■ **Description of the task**
What lines below mention the word "computer"? Copy each one.

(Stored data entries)
[Start of Attachment]
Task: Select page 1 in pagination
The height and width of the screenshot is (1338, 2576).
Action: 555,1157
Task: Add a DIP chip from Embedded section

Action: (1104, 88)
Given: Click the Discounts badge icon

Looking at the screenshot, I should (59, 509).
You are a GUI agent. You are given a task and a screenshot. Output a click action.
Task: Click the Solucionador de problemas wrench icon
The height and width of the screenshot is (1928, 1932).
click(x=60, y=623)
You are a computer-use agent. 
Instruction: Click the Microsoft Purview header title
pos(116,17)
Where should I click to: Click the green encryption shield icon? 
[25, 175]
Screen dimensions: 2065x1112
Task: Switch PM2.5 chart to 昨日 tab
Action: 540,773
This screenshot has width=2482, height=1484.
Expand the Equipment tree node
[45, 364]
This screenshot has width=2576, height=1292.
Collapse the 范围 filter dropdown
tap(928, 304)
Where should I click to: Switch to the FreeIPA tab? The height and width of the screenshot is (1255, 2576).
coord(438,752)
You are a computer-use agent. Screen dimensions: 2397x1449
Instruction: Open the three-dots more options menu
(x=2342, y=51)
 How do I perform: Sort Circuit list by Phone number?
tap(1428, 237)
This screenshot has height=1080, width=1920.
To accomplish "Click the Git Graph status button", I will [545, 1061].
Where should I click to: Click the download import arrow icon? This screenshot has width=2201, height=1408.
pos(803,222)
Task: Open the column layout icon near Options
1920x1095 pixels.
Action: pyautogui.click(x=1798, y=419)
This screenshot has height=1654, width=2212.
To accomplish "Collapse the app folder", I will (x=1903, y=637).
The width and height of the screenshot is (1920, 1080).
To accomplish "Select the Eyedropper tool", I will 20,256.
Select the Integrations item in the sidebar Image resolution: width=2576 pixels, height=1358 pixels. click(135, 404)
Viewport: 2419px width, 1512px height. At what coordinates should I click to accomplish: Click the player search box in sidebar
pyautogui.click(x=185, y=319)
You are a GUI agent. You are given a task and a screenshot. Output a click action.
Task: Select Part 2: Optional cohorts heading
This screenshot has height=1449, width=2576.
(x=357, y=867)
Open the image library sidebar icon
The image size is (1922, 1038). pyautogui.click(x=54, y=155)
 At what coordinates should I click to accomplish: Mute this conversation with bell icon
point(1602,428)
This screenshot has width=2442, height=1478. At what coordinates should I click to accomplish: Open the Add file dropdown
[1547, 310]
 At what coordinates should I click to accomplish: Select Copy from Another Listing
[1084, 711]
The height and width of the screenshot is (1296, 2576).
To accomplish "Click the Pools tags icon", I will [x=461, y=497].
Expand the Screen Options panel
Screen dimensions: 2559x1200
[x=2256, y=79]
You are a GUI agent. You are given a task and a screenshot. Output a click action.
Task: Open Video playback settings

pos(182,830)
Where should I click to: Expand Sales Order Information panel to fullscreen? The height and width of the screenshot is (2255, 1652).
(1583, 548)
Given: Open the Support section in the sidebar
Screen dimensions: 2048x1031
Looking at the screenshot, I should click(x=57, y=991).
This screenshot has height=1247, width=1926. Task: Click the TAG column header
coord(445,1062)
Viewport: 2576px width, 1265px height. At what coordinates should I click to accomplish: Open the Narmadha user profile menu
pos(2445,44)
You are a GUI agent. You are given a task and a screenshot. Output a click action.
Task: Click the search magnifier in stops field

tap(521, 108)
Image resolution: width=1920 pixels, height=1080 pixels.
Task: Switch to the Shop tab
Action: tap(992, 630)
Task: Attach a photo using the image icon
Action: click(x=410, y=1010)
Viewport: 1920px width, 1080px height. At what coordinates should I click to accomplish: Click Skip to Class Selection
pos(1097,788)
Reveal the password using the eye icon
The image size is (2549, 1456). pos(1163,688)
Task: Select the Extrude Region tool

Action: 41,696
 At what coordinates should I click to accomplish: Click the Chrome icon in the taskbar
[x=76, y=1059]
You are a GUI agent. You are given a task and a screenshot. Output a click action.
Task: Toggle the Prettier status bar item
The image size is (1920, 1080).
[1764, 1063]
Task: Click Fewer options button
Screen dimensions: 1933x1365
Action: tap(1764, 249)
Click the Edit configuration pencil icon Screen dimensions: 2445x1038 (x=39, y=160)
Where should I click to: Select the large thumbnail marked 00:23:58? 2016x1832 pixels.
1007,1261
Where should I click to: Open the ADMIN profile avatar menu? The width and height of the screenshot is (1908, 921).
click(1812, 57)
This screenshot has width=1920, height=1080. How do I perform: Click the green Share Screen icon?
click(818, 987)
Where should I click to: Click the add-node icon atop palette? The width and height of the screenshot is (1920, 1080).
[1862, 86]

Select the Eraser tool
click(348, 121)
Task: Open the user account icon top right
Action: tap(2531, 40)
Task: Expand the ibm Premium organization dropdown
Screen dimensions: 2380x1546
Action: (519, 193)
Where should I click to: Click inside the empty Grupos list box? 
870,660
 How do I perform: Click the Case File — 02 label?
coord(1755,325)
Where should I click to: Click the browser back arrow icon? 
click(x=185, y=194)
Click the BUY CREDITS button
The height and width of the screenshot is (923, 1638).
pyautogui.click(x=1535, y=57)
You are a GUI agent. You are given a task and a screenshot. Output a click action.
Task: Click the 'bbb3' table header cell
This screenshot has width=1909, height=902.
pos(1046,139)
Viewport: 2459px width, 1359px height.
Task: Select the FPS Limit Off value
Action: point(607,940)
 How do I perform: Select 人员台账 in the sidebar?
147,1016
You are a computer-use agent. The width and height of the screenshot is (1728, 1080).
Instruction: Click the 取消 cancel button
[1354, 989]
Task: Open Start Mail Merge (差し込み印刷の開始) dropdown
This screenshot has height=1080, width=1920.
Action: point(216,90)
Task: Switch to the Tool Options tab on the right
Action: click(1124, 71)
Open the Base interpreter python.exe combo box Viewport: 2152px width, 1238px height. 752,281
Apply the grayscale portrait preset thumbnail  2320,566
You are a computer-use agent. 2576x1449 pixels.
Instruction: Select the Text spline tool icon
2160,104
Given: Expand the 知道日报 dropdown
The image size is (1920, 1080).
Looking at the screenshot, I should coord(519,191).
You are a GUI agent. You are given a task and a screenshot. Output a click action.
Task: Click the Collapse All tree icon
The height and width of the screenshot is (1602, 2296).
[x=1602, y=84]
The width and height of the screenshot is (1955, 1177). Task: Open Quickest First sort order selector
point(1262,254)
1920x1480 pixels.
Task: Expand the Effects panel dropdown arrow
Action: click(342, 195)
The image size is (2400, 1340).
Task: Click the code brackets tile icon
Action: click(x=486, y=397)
[End of Attachment]
■ **Answer section**
You are a computer-use agent. 
You are a computer-use agent. Screen dimensions: 2397x1449
You are a computer-use agent. The width and height of the screenshot is (1728, 1080).
You are a computer-use agent. 2576x1449 pixels.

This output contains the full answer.